::: GIVEN ENTRIES
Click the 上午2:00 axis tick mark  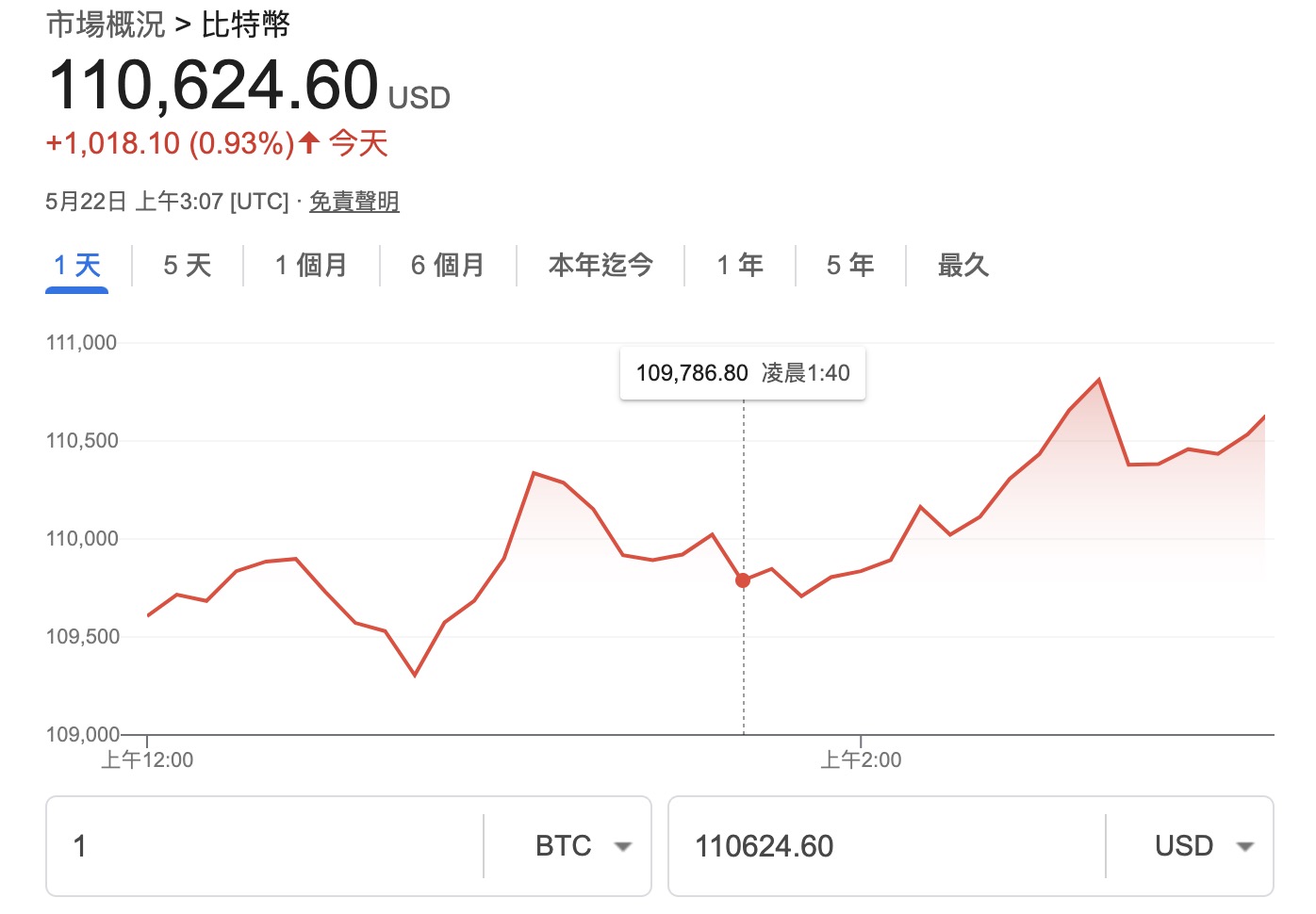click(x=861, y=743)
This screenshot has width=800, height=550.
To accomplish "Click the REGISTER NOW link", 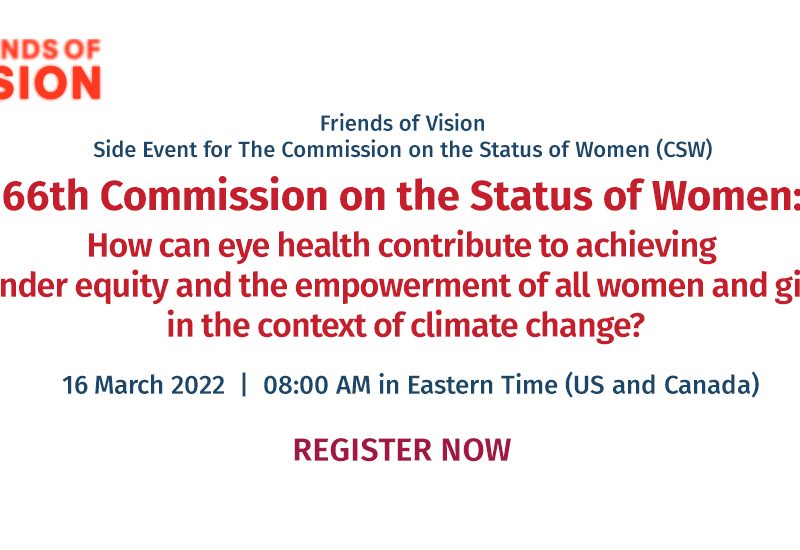I will point(402,450).
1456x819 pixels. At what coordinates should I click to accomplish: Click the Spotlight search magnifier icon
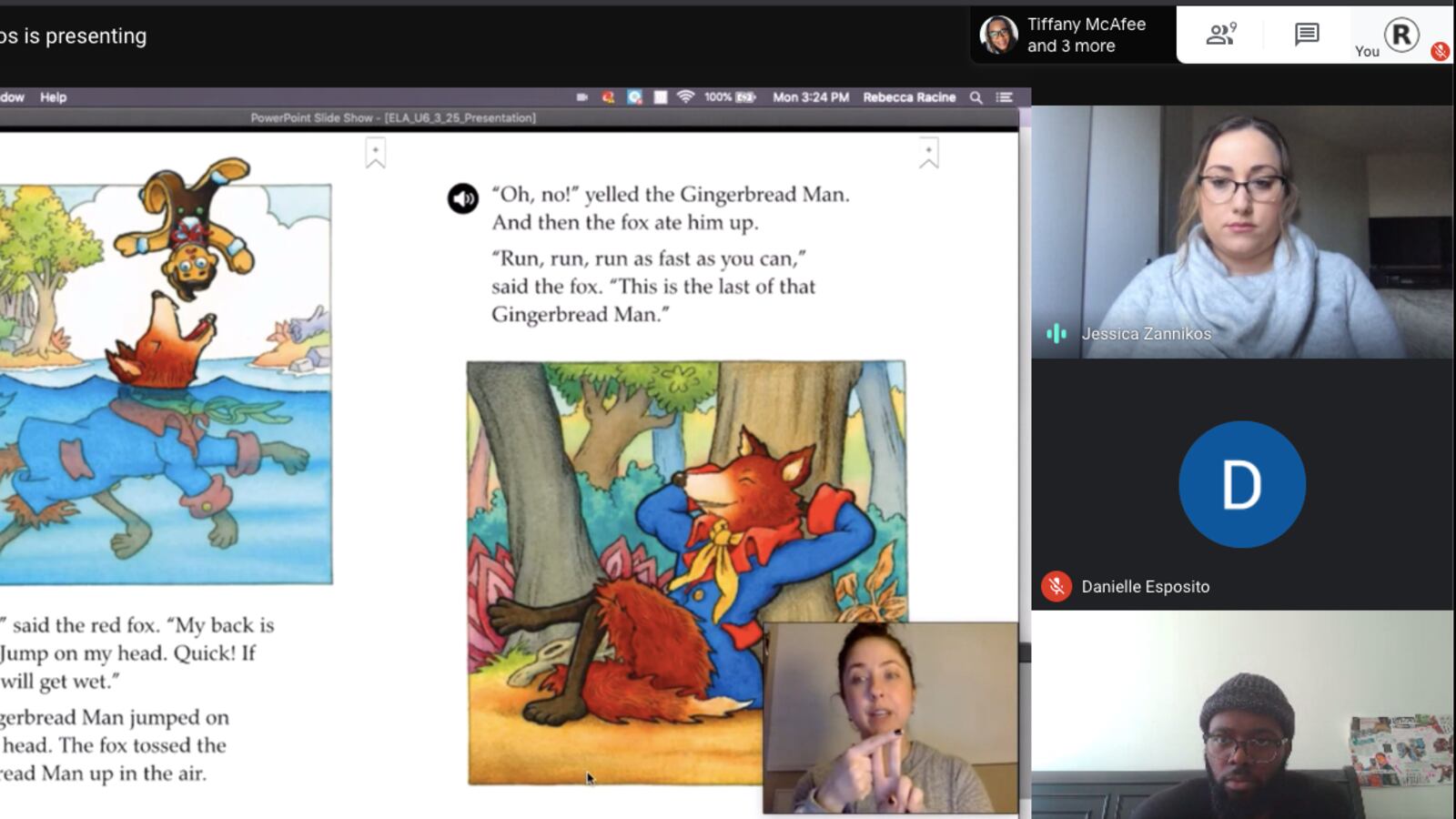[976, 97]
::::::
== EXERCISE INSTRUCTIONS ==
Pictures are not part of the answer. Restate word for word the lines from the one with "1456x819 pixels. At" through the last line of the records.

== YOUR RESPONSE ==
1456x819 pixels. At what coordinates should I click to accomplish: Click the Spotlight search magnifier icon
[976, 97]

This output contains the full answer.